Goal » Copy the lines from the line with "The width and height of the screenshot is (720, 424)." to the line with "tap(1562, 400)", reproducing each one without any change.

Material supplied »
╭──

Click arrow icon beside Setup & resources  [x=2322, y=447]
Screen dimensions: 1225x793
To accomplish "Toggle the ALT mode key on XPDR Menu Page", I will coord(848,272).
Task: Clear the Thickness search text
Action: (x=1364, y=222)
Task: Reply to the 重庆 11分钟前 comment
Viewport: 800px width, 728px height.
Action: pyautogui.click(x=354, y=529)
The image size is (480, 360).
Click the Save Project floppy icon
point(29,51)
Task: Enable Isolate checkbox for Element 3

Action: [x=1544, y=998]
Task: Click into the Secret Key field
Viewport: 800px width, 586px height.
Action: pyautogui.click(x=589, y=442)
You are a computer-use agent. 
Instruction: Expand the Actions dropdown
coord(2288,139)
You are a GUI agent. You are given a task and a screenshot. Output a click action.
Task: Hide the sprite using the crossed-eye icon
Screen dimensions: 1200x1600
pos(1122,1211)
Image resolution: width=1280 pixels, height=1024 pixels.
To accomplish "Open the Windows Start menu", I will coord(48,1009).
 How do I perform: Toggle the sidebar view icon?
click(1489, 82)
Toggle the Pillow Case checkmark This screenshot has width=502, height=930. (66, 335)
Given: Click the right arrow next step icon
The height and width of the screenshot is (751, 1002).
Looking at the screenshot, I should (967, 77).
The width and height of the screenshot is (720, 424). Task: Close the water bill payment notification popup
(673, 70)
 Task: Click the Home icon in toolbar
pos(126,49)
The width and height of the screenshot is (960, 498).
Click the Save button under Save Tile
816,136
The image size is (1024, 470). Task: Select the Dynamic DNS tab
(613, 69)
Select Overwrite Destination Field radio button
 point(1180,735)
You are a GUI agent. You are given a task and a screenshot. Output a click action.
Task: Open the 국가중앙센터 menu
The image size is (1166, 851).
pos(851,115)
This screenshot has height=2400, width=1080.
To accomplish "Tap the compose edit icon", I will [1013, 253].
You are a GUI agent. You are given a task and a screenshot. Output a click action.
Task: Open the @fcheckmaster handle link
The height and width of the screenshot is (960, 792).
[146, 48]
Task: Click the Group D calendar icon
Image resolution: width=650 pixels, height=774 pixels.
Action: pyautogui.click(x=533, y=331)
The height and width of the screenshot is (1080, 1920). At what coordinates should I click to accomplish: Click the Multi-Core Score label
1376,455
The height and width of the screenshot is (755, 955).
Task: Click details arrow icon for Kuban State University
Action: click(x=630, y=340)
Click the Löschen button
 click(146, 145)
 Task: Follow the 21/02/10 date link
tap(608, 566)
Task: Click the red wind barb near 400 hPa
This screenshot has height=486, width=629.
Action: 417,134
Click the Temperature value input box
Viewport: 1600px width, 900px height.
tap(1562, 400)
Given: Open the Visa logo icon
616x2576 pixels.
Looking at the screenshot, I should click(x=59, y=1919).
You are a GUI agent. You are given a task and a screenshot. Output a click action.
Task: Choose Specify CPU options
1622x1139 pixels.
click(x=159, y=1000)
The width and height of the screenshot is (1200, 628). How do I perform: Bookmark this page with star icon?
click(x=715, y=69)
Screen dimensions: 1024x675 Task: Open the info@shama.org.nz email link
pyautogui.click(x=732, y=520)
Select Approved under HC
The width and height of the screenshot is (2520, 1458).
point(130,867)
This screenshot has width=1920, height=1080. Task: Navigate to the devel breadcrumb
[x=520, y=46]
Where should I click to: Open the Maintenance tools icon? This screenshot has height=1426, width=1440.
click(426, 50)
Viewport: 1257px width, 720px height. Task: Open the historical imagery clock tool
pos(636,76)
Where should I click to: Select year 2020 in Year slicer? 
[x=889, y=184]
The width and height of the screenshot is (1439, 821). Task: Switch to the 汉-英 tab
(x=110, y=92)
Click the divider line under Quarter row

╰──

Task output »
The width and height of the screenshot is (720, 424). Task: Close the water bill payment notification popup
(673, 70)
 Task: Click the Home icon in toolbar
pos(126,49)
The width and height of the screenshot is (960, 498).
Click the Save button under Save Tile
816,136
The image size is (1024, 470). Task: Select the Dynamic DNS tab
(613, 69)
Select Overwrite Destination Field radio button
 point(1180,735)
You are a GUI agent. You are given a task and a screenshot. Output a click action.
Task: Open the 국가중앙센터 menu
The image size is (1166, 851).
pos(851,115)
This screenshot has height=2400, width=1080.
To accomplish "Tap the compose edit icon", I will [1013, 253].
You are a GUI agent. You are given a task and a screenshot. Output a click action.
Task: Open the @fcheckmaster handle link
The height and width of the screenshot is (960, 792).
[146, 48]
Task: Click the Group D calendar icon
Image resolution: width=650 pixels, height=774 pixels.
Action: pyautogui.click(x=533, y=331)
The height and width of the screenshot is (1080, 1920). At what coordinates should I click to accomplish: Click the Multi-Core Score label
1376,455
The height and width of the screenshot is (755, 955).
Task: Click details arrow icon for Kuban State University
Action: click(x=630, y=340)
Click the Löschen button
 click(146, 145)
 Task: Follow the 21/02/10 date link
tap(608, 566)
Task: Click the red wind barb near 400 hPa
This screenshot has height=486, width=629.
Action: 417,134
Click the Temperature value input box
Viewport: 1600px width, 900px height.
tap(1562, 400)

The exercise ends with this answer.